Porque Dios sigue acercársenos por lo ordinario. Ezequiel lo supo cuando se lo contrata de
profeta: que si la gente escucha o no, dios sigue enviando a humanos monótonos
como él (que conocía bastante insultos, dificultades y persecuciones). Lo sabemos más fuertemente en Jesús Cristo,
que dios se nos presenta en un humano común.
Lo recordamos en la eucaristía, donde Dios se nos presenta en un pueblo
juntado en adoración y pan y vino ofrecidos en amor: que la naturaleza es
asumida por Dios para reunir la tierra con los cielos.
En su carta encíclica reciente, el Pape Francisco nos
invita de aprender del San Francisco una alerta a la presencia de dios en lo
ordinario. Nos recuerda que San Francisco,
“cada vez que él miraba el sol, la luna o los más pequeños de animales, su reacción
era cantar, incorporando en su alabanza a las demás criaturas.” La alternativa es el camino de los Nazarenos
que le desestimaron a Jesús por demasiado ordinario. Habían perdido apertura al estupor y a la
maravilla. Si la perdiéramos nosotros,
nos volveríamos dominadores, consumidores, explotadores de recursos, incapaz de
poner un límite a nuestros intereses inmediatos. Este es lo que dice el Papa es la causa
verdad de la degradación del medio ambiente: falta de apertura al estupor y a
la maravilla en el encuentro con la naturaleza.

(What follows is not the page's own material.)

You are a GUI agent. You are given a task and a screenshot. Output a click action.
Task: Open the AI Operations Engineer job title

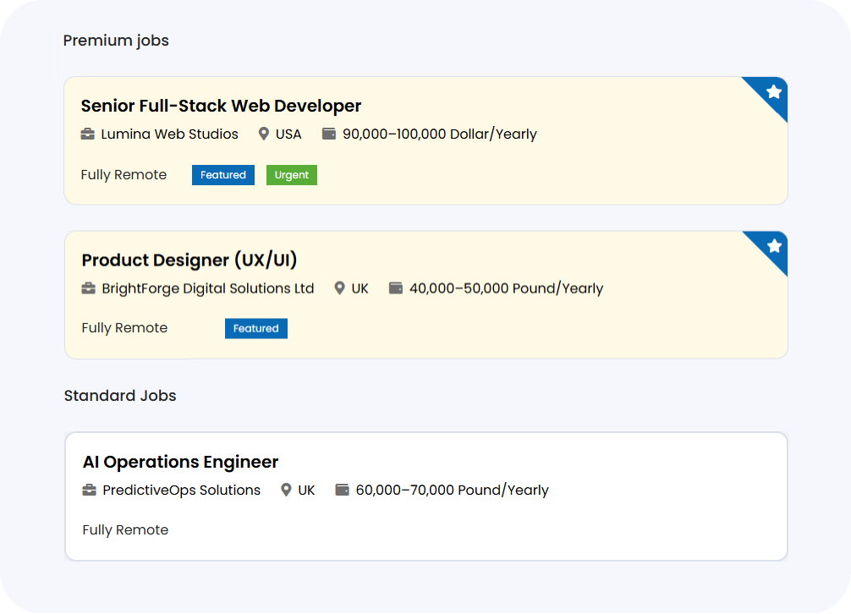[x=180, y=462]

Les costó a los Nazarenos un encuentro maravillosamente bendecido con
Cristo. Puede costarnos a nosotros lo mismo,
y también la salud de nuestro planeta.
Pero Cristo cura.
Cristo nos devuelve a la apertura al estupor y a la maravilla. Falta de fe no puede frustrar el poder y la
voluntad de Cristo para curar. Si
renunciamos nuestra pretensión de fortaleza, nuestro orgullo en nuestros
logros, y nos maravillaremos a la grandeza de Dios que nos rodea, podemos ver estos
agujeros, nuestras heridas, por las que Dios está listo para llenarnos con la
vida de la resurrección.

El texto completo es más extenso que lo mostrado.